- Location of Roosevelt in Klickitat County, Washington
- Coordinates: 45°44′41″N 120°13′10″W﻿ / ﻿45.74472°N 120.21944°W
- Country: United States
- State: Washington
- County: Klickitat

Area
- • Total: 3.79 sq mi (9.81 km^{2})
- • Land: 3.79 sq mi (9.81 km^{2})
- • Water: 0 sq mi (0.0 km^{2})
- Elevation: 381 ft (116 m)

Population (2020)
- • Total: 152
- • Density: 40.1/sq mi (15.5/km^{2})
- Time zone: UTC-8 (Pacific (PST))
- • Summer (DST): UTC-7 (PDT)
- ZIP code: 99356
- Area code: 509
- FIPS code: 53-59705
- GNIS feature ID: 2409207

= Roosevelt, Washington =

Roosevelt is an unincorporated community and census-designated place (CDP) in Klickitat County, Washington, United States. The population was 152 at the 2020 census. The Roosevelt Regional Landfill, one of the largest landfills in the United States, is located at Roosevelt.

The community was named after President Theodore Roosevelt.

== Geography ==
Roosevelt is in southeastern Klickitat County on the north bank of the Columbia River, sitting across from Arlington, Oregon. State Route 14 runs through the community, traveling 34 mi east to Paterson and 32 mi west to Maryhill.

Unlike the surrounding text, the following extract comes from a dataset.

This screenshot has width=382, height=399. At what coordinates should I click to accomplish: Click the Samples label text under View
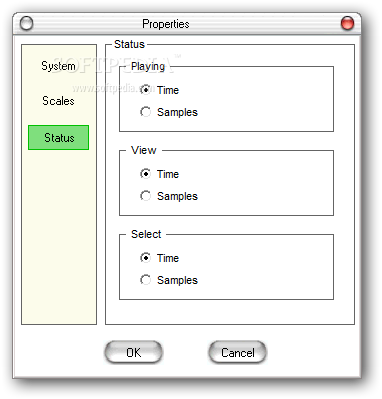point(177,196)
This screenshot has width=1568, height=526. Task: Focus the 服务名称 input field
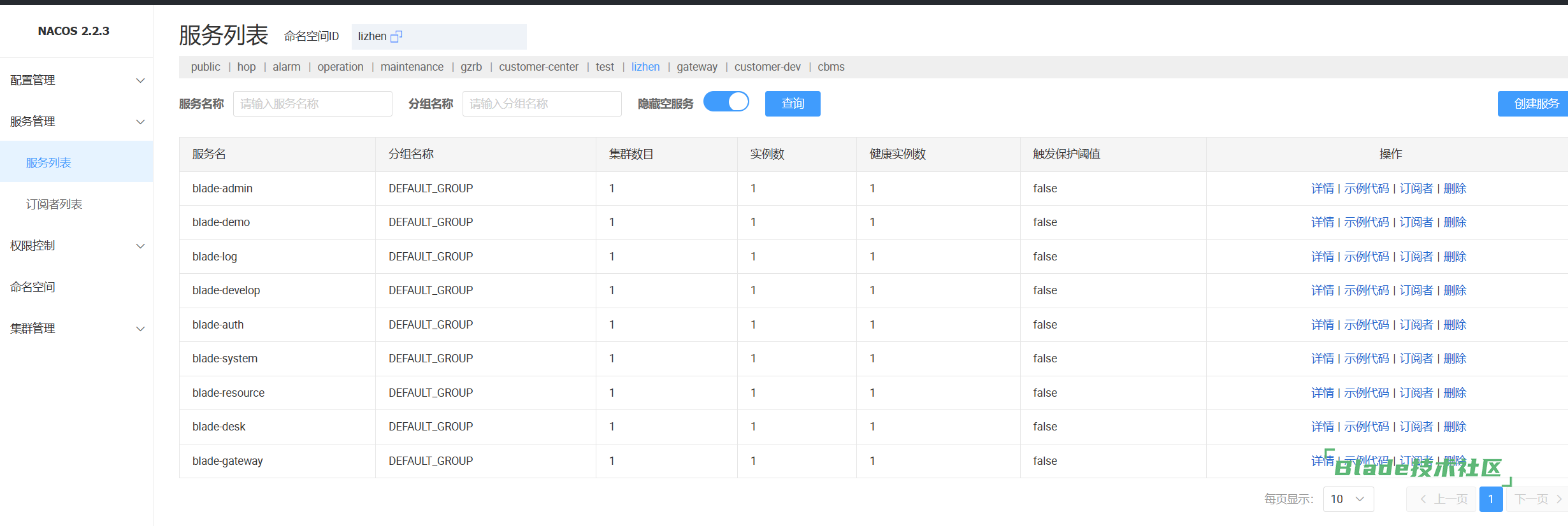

According to the United States Census Bureau, the CDP has a total area of 9.8 sqkm, all of it land.

===Climate===
This region experiences warm (but not hot) and dry summers, with no average monthly temperatures above 71.6 F. According to the Köppen Climate Classification system, Roosevelt has a warm-summer Mediterranean climate, abbreviated "Csb" on climate maps.

==Demographics==

Roosevelt first appeared as a census designated place in the 2000 U.S. census.

Historical population
| Census | Pop. | Note | %± |
| 2000 | 79 |  | — |
| 2010 | 156 |  | 97.5% |
| 2020 | 152 |  | −2.6% |
U.S. Decennial Census 1990 2000 2010 2020

===Racial and ethnic composition===

Roosevelt CDP, Washington – Racial and ethnic composition Note: the US Census treats Hispanic/Latino as an ethnic category. This table excludes Latinos from the racial categories and assigns them to a separate category. Hispanics/Latinos may be of any race.
| Race / Ethnicity (NH = Non-Hispanic) | Pop 2000 | Pop 2010 | Pop 2020 | % 2000 | % 2010 | % 2020 |
|---|---|---|---|---|---|---|
| White alone (NH) | 65 | 71 | 75 | 82.28% | 45.51% | 49.34% |
| Black or African American alone (NH) | 0 | 0 | 0 | 0.00% | 0.00% | 0.00% |
| Native American or Alaska Native alone (NH) | 0 | 1 | 0 | 0.00% | 0.64% | 0.00% |
| Asian alone (NH) | 0 | 0 | 0 | 0.00% | 0.00% | 0.00% |
| Native Hawaiian or Pacific Islander alone (NH) | 0 | 0 | 0 | 0.00% | 0.00% | 0.00% |
| Other race alone (NH) | 0 | 0 | 0 | 0.00% | 0.00% | 0.00% |
| Mixed race or Multiracial (NH) | 1 | 3 | 0 | 1.27% | 1.92% | 0.00% |
| Hispanic or Latino (any race) | 13 | 81 | 77 | 16.46% | 51.92% | 50.66% |
| Total | 79 | 156 | 152 | 100.00% | 100.00% | 100.00% |

===2000 census===
As of the census of 2000, there were 79 people, 33 households, and 20 families residing in the CDP. The population density was 20.5 people per square mile (7.9/km^{2}). There were 46 housing units at an average density of 11.9/sq mi (4.6/km^{2}). The racial makeup of the CDP was 82.28% White, 16.46% from other races, and 1.27% from two or more races. Hispanic or Latino of any race were 16.46% of the population.

There were 33 households, out of which 27.3% had children under the age of 18 living with them, 54.5% were married couples living together, and 36.4% were non-families. 36.4% of all households were made up of individuals, and 12.1% had someone living alone who was 65 years of age or older. The average household size was 2.39 and the average family size was 3.10.

In the CDP, the population was spread out, with 24.1% under the age of 18, 8.9% from 18 to 24, 15.2% from 25 to 44, 35.4% from 45 to 64, and 16.5% who were 65 years of age or older. The median age was 45 years. For every 100 females, there were 154.8 males. For every 100 females age 18 and over, there were 114.3 males.

The median income for a household in the CDP was $45,694, and the median income for a family was $46,250. Males had a median income of $38,750 versus $0 for females. The per capita income for the CDP was $11,083. None of the population or families were below the poverty line.